▶ **TASK REQUIREMENTS**: Print the material below line for line, with no changes to any character.

▶ **DATA SUPPLIED**:
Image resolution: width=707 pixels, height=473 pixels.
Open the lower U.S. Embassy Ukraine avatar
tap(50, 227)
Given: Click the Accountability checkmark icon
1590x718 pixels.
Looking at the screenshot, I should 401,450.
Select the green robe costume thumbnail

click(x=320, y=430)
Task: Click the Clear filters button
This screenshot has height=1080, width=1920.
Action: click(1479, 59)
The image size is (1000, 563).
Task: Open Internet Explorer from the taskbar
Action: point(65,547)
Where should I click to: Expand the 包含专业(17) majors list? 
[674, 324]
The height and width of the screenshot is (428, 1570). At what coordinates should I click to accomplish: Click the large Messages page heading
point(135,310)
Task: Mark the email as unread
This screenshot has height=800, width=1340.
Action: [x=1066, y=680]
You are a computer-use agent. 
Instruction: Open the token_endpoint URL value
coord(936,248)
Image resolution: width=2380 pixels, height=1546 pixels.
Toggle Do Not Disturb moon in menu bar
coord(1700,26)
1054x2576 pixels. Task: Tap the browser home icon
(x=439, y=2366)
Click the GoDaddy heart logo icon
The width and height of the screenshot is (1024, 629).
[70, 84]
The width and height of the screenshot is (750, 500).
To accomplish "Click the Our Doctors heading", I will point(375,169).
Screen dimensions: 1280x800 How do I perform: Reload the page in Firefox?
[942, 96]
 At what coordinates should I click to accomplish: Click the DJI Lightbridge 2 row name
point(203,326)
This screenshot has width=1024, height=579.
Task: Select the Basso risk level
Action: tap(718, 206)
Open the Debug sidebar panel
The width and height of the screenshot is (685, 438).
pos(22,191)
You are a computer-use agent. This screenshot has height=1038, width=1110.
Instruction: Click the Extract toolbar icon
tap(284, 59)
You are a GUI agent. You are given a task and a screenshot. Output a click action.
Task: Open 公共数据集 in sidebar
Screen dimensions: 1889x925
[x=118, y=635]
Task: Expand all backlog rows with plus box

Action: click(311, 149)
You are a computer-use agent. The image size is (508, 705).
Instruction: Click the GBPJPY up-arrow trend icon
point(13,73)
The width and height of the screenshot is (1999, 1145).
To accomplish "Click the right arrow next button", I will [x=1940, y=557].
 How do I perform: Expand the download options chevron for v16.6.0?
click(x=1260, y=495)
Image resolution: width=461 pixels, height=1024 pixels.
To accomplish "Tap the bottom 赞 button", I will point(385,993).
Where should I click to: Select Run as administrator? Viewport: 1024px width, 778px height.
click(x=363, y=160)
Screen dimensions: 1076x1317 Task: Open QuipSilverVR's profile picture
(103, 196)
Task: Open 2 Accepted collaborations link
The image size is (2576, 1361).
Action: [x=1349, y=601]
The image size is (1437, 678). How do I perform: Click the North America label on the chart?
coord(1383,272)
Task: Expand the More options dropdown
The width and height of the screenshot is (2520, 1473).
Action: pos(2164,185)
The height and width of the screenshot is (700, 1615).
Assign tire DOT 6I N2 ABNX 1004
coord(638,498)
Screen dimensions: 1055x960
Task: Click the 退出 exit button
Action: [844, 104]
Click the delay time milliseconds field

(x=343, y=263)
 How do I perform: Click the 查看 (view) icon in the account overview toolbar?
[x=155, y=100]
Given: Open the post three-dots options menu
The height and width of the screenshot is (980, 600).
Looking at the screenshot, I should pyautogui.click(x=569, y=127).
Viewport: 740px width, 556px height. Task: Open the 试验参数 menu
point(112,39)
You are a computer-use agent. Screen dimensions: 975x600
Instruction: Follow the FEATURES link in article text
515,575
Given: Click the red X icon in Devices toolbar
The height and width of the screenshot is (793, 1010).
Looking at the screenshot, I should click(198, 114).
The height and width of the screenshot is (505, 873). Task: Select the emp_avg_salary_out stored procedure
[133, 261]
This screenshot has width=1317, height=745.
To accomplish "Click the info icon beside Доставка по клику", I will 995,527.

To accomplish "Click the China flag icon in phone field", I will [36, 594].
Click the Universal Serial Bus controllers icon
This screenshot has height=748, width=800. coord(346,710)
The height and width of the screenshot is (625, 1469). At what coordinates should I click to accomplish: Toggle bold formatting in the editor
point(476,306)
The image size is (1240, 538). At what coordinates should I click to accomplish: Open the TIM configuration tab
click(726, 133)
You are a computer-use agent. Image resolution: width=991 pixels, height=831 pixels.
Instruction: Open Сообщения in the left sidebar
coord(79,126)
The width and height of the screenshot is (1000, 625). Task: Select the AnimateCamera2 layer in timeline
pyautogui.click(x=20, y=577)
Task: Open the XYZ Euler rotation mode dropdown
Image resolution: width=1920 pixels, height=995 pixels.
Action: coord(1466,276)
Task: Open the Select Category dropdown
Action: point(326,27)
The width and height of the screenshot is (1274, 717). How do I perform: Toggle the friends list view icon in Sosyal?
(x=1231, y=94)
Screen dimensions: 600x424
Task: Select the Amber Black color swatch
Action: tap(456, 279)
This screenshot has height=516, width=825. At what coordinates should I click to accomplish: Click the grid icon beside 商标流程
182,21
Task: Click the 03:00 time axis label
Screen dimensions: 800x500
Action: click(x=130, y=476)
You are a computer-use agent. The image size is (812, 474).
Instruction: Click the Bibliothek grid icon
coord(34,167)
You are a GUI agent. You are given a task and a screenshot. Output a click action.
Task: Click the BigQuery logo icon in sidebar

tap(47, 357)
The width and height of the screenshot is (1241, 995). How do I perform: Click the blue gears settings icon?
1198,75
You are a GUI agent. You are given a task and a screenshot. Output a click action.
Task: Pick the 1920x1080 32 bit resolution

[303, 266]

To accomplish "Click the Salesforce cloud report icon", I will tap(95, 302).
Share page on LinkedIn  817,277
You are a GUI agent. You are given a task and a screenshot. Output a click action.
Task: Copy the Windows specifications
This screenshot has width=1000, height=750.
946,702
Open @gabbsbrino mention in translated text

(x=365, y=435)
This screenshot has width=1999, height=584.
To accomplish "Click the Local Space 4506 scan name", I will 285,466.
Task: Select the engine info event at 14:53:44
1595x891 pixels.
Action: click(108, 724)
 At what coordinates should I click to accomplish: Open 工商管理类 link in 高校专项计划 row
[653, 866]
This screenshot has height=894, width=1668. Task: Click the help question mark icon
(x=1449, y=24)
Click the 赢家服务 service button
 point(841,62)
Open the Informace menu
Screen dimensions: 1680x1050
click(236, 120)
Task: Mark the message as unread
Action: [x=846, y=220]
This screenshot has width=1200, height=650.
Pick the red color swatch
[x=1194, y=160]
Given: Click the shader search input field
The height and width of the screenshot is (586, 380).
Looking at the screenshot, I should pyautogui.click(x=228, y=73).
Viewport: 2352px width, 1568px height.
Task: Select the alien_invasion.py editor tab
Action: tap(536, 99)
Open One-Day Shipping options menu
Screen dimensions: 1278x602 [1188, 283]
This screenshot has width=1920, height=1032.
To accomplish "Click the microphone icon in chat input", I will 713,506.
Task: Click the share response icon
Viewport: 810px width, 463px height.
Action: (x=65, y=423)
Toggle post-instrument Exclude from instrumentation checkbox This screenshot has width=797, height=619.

▶ **REPLY**:
Image resolution: width=707 pixels, height=473 pixels.
Open the lower U.S. Embassy Ukraine avatar
tap(50, 227)
Given: Click the Accountability checkmark icon
1590x718 pixels.
Looking at the screenshot, I should 401,450.
Select the green robe costume thumbnail

click(x=320, y=430)
Task: Click the Clear filters button
This screenshot has height=1080, width=1920.
Action: click(1479, 59)
The image size is (1000, 563).
Task: Open Internet Explorer from the taskbar
Action: point(65,547)
Where should I click to: Expand the 包含专业(17) majors list? 
[674, 324]
The height and width of the screenshot is (428, 1570). At what coordinates should I click to accomplish: Click the large Messages page heading
point(135,310)
Task: Mark the email as unread
This screenshot has height=800, width=1340.
Action: [x=1066, y=680]
You are a computer-use agent. 
Instruction: Open the token_endpoint URL value
coord(936,248)
Image resolution: width=2380 pixels, height=1546 pixels.
Toggle Do Not Disturb moon in menu bar
coord(1700,26)
1054x2576 pixels. Task: Tap the browser home icon
(x=439, y=2366)
Click the GoDaddy heart logo icon
The width and height of the screenshot is (1024, 629).
[70, 84]
The width and height of the screenshot is (750, 500).
To accomplish "Click the Our Doctors heading", I will point(375,169).
Screen dimensions: 1280x800 How do I perform: Reload the page in Firefox?
[942, 96]
 At what coordinates should I click to accomplish: Click the DJI Lightbridge 2 row name
point(203,326)
This screenshot has width=1024, height=579.
Task: Select the Basso risk level
Action: tap(718, 206)
Open the Debug sidebar panel
The width and height of the screenshot is (685, 438).
pos(22,191)
You are a computer-use agent. This screenshot has height=1038, width=1110.
Instruction: Click the Extract toolbar icon
tap(284, 59)
You are a GUI agent. You are given a task and a screenshot. Output a click action.
Task: Open 公共数据集 in sidebar
Screen dimensions: 1889x925
[x=118, y=635]
Task: Expand all backlog rows with plus box

Action: click(311, 149)
You are a computer-use agent. The image size is (508, 705).
Instruction: Click the GBPJPY up-arrow trend icon
point(13,73)
The width and height of the screenshot is (1999, 1145).
To accomplish "Click the right arrow next button", I will [x=1940, y=557].
 How do I perform: Expand the download options chevron for v16.6.0?
click(x=1260, y=495)
Image resolution: width=461 pixels, height=1024 pixels.
To accomplish "Tap the bottom 赞 button", I will point(385,993).
Where should I click to: Select Run as administrator? Viewport: 1024px width, 778px height.
click(x=363, y=160)
Screen dimensions: 1076x1317 Task: Open QuipSilverVR's profile picture
(103, 196)
Task: Open 2 Accepted collaborations link
The image size is (2576, 1361).
Action: [x=1349, y=601]
The image size is (1437, 678). How do I perform: Click the North America label on the chart?
coord(1383,272)
Task: Expand the More options dropdown
The width and height of the screenshot is (2520, 1473).
Action: pos(2164,185)
The height and width of the screenshot is (700, 1615).
Assign tire DOT 6I N2 ABNX 1004
coord(638,498)
Screen dimensions: 1055x960
Task: Click the 退出 exit button
Action: [844, 104]
Click the delay time milliseconds field

(x=343, y=263)
 How do I perform: Click the 查看 (view) icon in the account overview toolbar?
[x=155, y=100]
Given: Open the post three-dots options menu
The height and width of the screenshot is (980, 600).
Looking at the screenshot, I should pyautogui.click(x=569, y=127).
Viewport: 740px width, 556px height. Task: Open the 试验参数 menu
point(112,39)
You are a computer-use agent. Screen dimensions: 975x600
Instruction: Follow the FEATURES link in article text
515,575
Given: Click the red X icon in Devices toolbar
The height and width of the screenshot is (793, 1010).
Looking at the screenshot, I should click(198, 114).
The height and width of the screenshot is (505, 873). Task: Select the emp_avg_salary_out stored procedure
[133, 261]
This screenshot has width=1317, height=745.
To accomplish "Click the info icon beside Доставка по клику", I will 995,527.

To accomplish "Click the China flag icon in phone field", I will [36, 594].
Click the Universal Serial Bus controllers icon
This screenshot has height=748, width=800. coord(346,710)
The height and width of the screenshot is (625, 1469). At what coordinates should I click to accomplish: Toggle bold formatting in the editor
point(476,306)
The image size is (1240, 538). At what coordinates should I click to accomplish: Open the TIM configuration tab
click(726, 133)
You are a computer-use agent. Image resolution: width=991 pixels, height=831 pixels.
Instruction: Open Сообщения in the left sidebar
coord(79,126)
The width and height of the screenshot is (1000, 625). Task: Select the AnimateCamera2 layer in timeline
pyautogui.click(x=20, y=577)
Task: Open the XYZ Euler rotation mode dropdown
Image resolution: width=1920 pixels, height=995 pixels.
Action: coord(1466,276)
Task: Open the Select Category dropdown
Action: point(326,27)
The width and height of the screenshot is (1274, 717). How do I perform: Toggle the friends list view icon in Sosyal?
(x=1231, y=94)
Screen dimensions: 600x424
Task: Select the Amber Black color swatch
Action: tap(456, 279)
This screenshot has height=516, width=825. At what coordinates should I click to accomplish: Click the grid icon beside 商标流程
182,21
Task: Click the 03:00 time axis label
Screen dimensions: 800x500
Action: click(x=130, y=476)
You are a computer-use agent. The image size is (812, 474).
Instruction: Click the Bibliothek grid icon
coord(34,167)
You are a GUI agent. You are given a task and a screenshot. Output a click action.
Task: Click the BigQuery logo icon in sidebar

tap(47, 357)
The width and height of the screenshot is (1241, 995). How do I perform: Click the blue gears settings icon?
1198,75
You are a GUI agent. You are given a task and a screenshot. Output a click action.
Task: Pick the 1920x1080 32 bit resolution

[303, 266]

To accomplish "Click the Salesforce cloud report icon", I will tap(95, 302).
Share page on LinkedIn  817,277
You are a GUI agent. You are given a task and a screenshot. Output a click action.
Task: Copy the Windows specifications
This screenshot has width=1000, height=750.
946,702
Open @gabbsbrino mention in translated text

(x=365, y=435)
This screenshot has width=1999, height=584.
To accomplish "Click the Local Space 4506 scan name", I will 285,466.
Task: Select the engine info event at 14:53:44
1595x891 pixels.
Action: click(108, 724)
 At what coordinates should I click to accomplish: Open 工商管理类 link in 高校专项计划 row
[653, 866]
This screenshot has height=894, width=1668. Task: Click the help question mark icon
(x=1449, y=24)
Click the 赢家服务 service button
 point(841,62)
Open the Informace menu
Screen dimensions: 1680x1050
click(236, 120)
Task: Mark the message as unread
Action: [x=846, y=220]
This screenshot has width=1200, height=650.
Pick the red color swatch
[x=1194, y=160]
Given: Click the shader search input field
The height and width of the screenshot is (586, 380).
Looking at the screenshot, I should pyautogui.click(x=228, y=73).
Viewport: 2352px width, 1568px height.
Task: Select the alien_invasion.py editor tab
Action: tap(536, 99)
Open One-Day Shipping options menu
Screen dimensions: 1278x602 [1188, 283]
This screenshot has width=1920, height=1032.
To accomplish "Click the microphone icon in chat input", I will 713,506.
Task: Click the share response icon
Viewport: 810px width, 463px height.
Action: (x=65, y=423)
Toggle post-instrument Exclude from instrumentation checkbox This screenshot has width=797, height=619.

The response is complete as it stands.